MacOS Golden Gate Drops Support for 2020 MacBook Pro and iMac

What You Need to Know
- Four Intel Macs from 2019-2020 lose macOS Tahoe support, including 5-year-old MacBook Pro and iMac models.
- Apple’s security patch support window for older Macs ends roughly one year after a new macOS version launches.
- All macOS Golden Gate compatible Macs run Apple silicon, with 2020 as the earliest supported model year.
- MacBook Neo appears on compatibility list, suggesting new hardware announcement at WWDC keynote event.
The real story in Apple’s macOS Golden Gate compatibility list is not which machines are in, but which ones just got their final security clock started.
Four Macs that ran macOS Tahoe are now stranded: the MacBook Pro 16-inch from 2019, the MacBook Pro 13-inch from 2020 (four Thunderbolt 3 ports), the iMac from 2020, and the Mac Pro from 2019. All four are Intel machines, which was predictable, but the 2020 MacBook Pro and iMac are only five years old.

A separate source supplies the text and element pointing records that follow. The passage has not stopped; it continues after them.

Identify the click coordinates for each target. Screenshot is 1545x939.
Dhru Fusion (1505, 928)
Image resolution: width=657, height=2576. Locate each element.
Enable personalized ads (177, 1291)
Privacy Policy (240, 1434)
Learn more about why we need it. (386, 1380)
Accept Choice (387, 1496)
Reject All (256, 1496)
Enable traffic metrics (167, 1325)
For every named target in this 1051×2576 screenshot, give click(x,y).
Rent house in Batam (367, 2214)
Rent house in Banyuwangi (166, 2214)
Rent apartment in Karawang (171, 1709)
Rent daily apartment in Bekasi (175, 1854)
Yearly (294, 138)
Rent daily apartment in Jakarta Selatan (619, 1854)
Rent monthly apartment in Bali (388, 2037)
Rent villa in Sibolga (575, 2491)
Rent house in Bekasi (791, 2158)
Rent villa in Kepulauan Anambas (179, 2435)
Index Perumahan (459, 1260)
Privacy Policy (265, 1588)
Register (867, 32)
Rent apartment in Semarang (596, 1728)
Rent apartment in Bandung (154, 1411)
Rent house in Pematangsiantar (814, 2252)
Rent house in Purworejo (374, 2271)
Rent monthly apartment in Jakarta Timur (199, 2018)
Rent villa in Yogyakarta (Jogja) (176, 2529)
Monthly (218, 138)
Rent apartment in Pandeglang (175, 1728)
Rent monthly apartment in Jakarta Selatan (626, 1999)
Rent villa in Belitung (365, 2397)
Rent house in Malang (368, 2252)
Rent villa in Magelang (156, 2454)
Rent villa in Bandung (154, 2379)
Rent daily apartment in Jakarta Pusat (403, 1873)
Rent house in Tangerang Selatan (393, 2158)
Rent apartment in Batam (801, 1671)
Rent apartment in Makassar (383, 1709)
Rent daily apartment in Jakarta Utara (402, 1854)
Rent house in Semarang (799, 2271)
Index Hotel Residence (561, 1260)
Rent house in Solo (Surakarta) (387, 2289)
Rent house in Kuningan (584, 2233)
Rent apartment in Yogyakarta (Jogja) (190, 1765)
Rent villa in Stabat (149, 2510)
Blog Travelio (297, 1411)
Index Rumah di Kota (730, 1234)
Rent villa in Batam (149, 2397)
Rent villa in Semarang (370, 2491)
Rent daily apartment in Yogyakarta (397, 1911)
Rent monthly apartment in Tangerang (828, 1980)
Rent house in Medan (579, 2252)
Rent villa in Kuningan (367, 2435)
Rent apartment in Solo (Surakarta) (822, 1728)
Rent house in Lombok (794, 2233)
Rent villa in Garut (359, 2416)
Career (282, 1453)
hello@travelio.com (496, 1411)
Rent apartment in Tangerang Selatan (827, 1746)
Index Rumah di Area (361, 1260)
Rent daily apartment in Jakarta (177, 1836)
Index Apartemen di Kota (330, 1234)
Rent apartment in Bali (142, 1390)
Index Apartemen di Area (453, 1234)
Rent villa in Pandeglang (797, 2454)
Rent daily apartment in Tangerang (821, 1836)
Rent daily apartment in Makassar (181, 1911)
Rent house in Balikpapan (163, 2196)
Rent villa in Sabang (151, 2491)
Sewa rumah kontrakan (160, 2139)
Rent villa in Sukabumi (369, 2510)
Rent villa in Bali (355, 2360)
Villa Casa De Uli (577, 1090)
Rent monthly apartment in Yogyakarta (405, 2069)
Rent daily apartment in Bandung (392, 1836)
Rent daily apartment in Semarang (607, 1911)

Apple’s support window for those machines, counting from their release, is shorter than many users expected when they bought them.
Apple’s usual pattern is to continue security patches for the prior macOS version for roughly a year after it’s superseded. That means Tahoe owners on those four machines are not immediately exposed, but they are running a countdown. Once Tahoe loses patch support, probably sometime in 2027, those machines become a harder security conversation.
The Apple Silicon Floor Is Now Set
Every compatible Mac in Golden Gate runs Apple silicon, and the list goes back to 2020 for most product lines. That baseline is unlikely to shift again soon, so anyone buying a Mac today is covered for the foreseeable future. The more interesting pressure point is on owners of the 2019 Mac Pro, a machine that started at $5,999 and topped out well above $50,000 in configuration. It lasted just one macOS generation on Apple silicon-era software.
The new MacBook Neo appears at the top of Apple’s compatibility list, suggesting it was announced at the same WWDC keynote and is presumably the new hardware story of the event. What it replaces or how it fits the existing MacBook lineup is the question the compatibility list alone cannot answer.